### Task input
===============
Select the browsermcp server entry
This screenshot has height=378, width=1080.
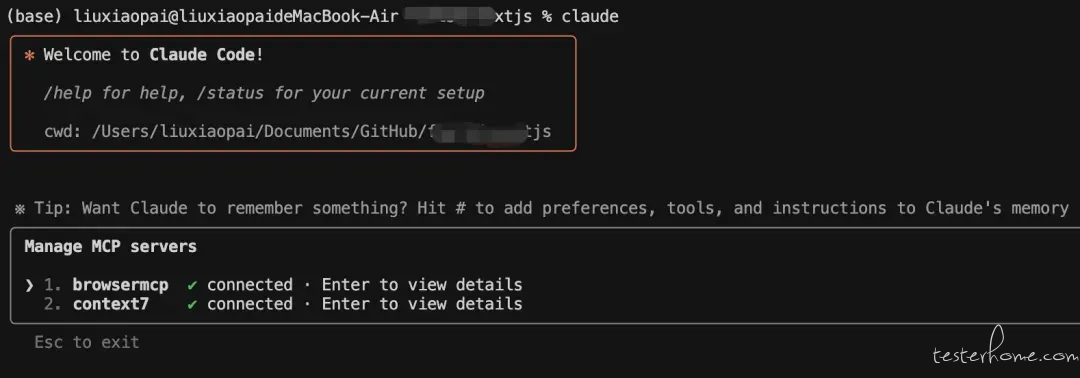(x=273, y=285)
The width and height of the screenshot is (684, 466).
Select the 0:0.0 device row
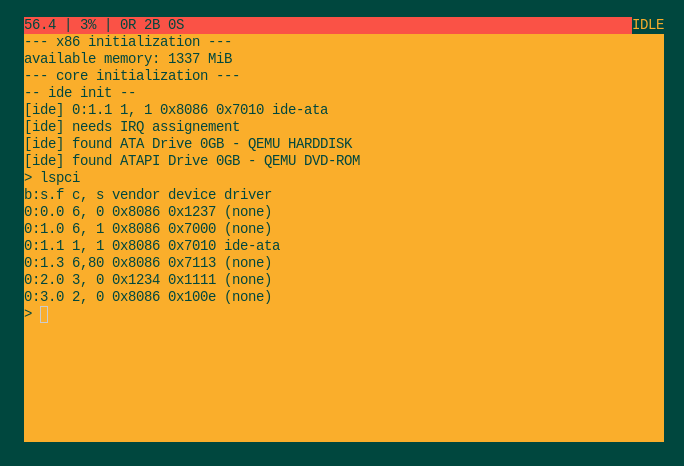pyautogui.click(x=148, y=212)
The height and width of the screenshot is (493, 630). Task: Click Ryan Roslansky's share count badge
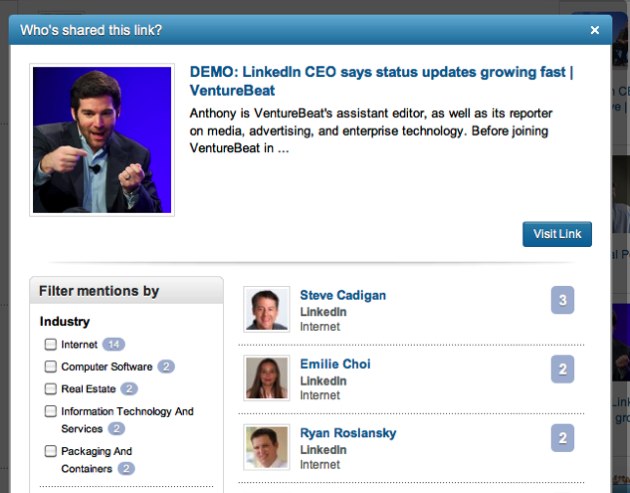(563, 438)
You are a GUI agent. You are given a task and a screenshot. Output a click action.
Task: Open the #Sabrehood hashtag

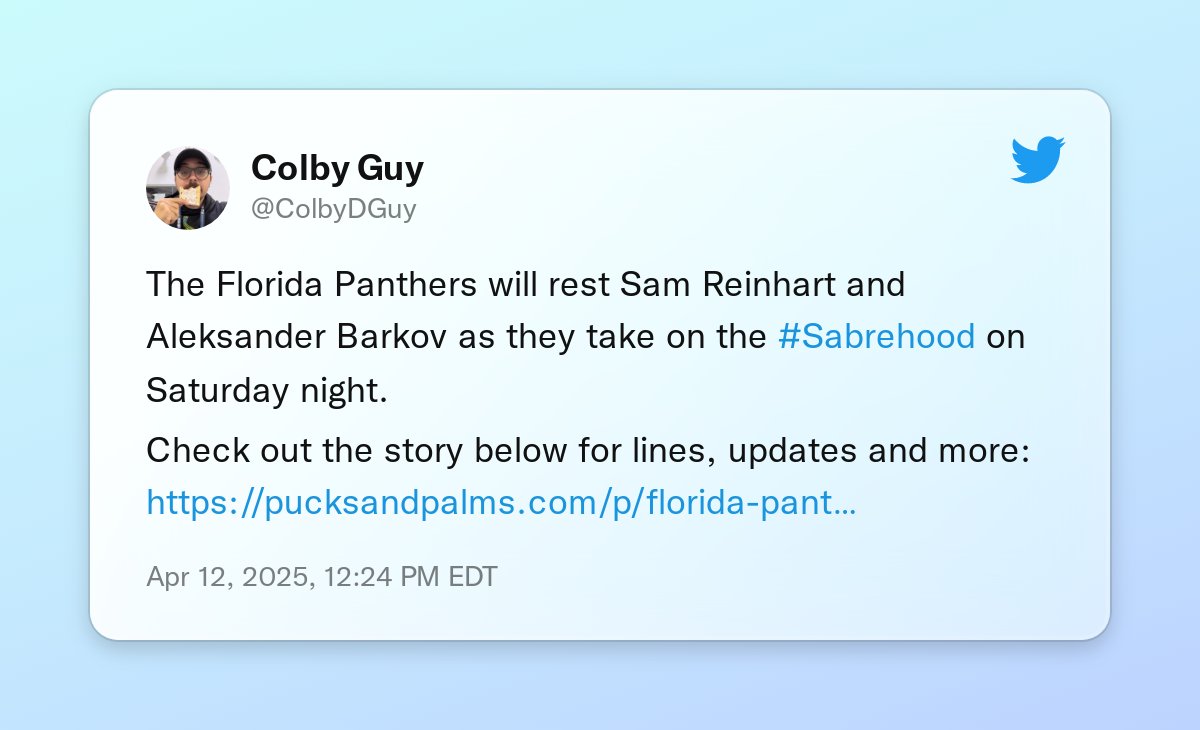[876, 337]
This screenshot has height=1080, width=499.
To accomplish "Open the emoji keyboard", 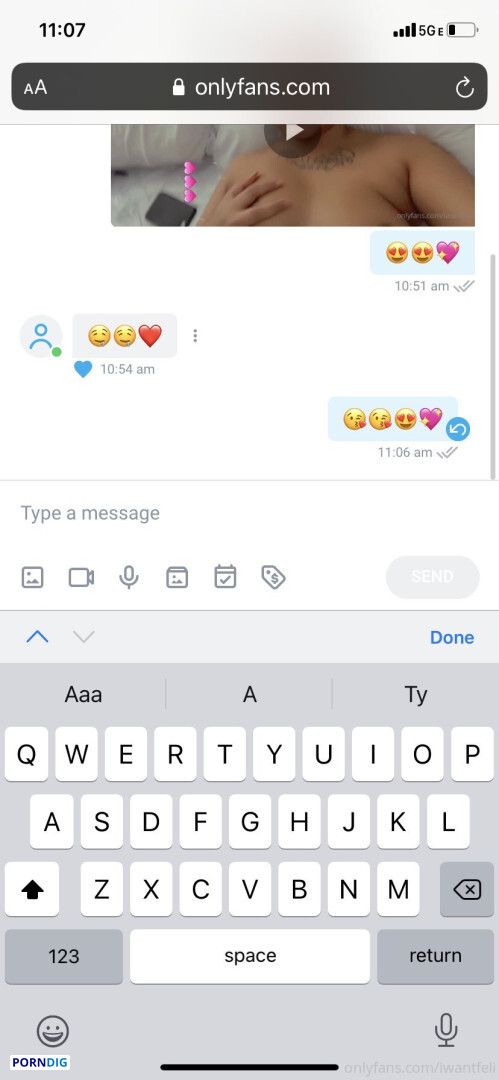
===============
### Activity
The response should contain every record above exactly as written, and none of the pictures.

### Exercise response
Select the browsermcp server entry
This screenshot has height=378, width=1080.
(x=273, y=285)
The width and height of the screenshot is (684, 466).
Select the 0:0.0 device row
pyautogui.click(x=148, y=212)
The height and width of the screenshot is (493, 630). Task: Click Ryan Roslansky's share count badge
(563, 438)
You are a GUI agent. You are given a task and a screenshot. Output a click action.
Task: Open the #Sabrehood hashtag

[876, 337]
This screenshot has height=1080, width=499.
To accomplish "Open the emoji keyboard", 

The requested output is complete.